**Given problem:** Reproduce each of the rows below word for word, omitting the pictures from your reply.
── Supplied data
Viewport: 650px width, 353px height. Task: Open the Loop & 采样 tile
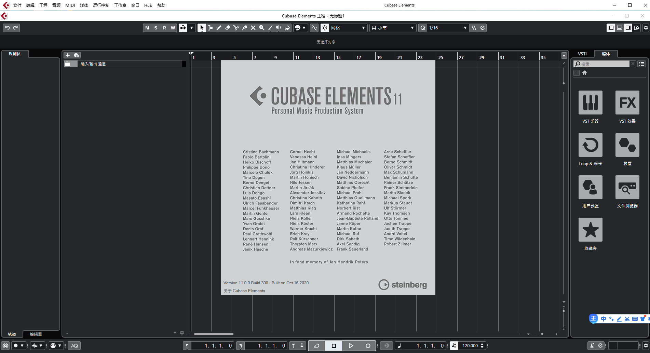point(590,145)
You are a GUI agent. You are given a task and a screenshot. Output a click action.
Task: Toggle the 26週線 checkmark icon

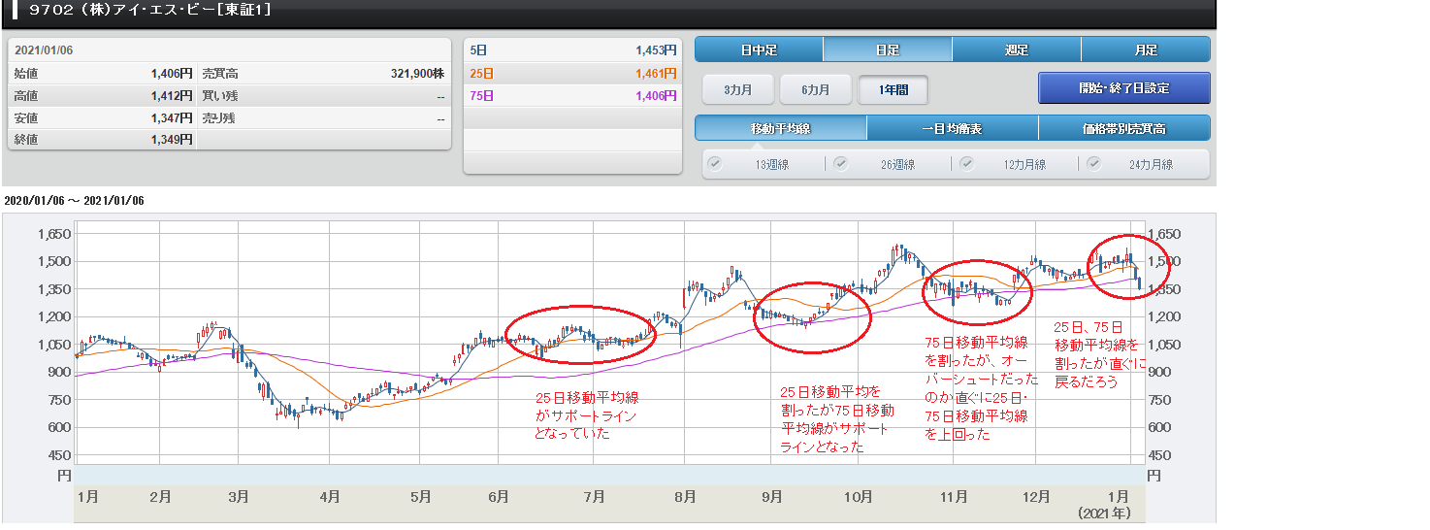840,164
────
**Solution:**
Viewport: 650px width, 353px height. Task: Open the Loop & 采样 tile
point(590,145)
You are a GUI agent. You are given a task and a screenshot. Output a click action.
Task: Toggle the 26週線 checkmark icon

840,164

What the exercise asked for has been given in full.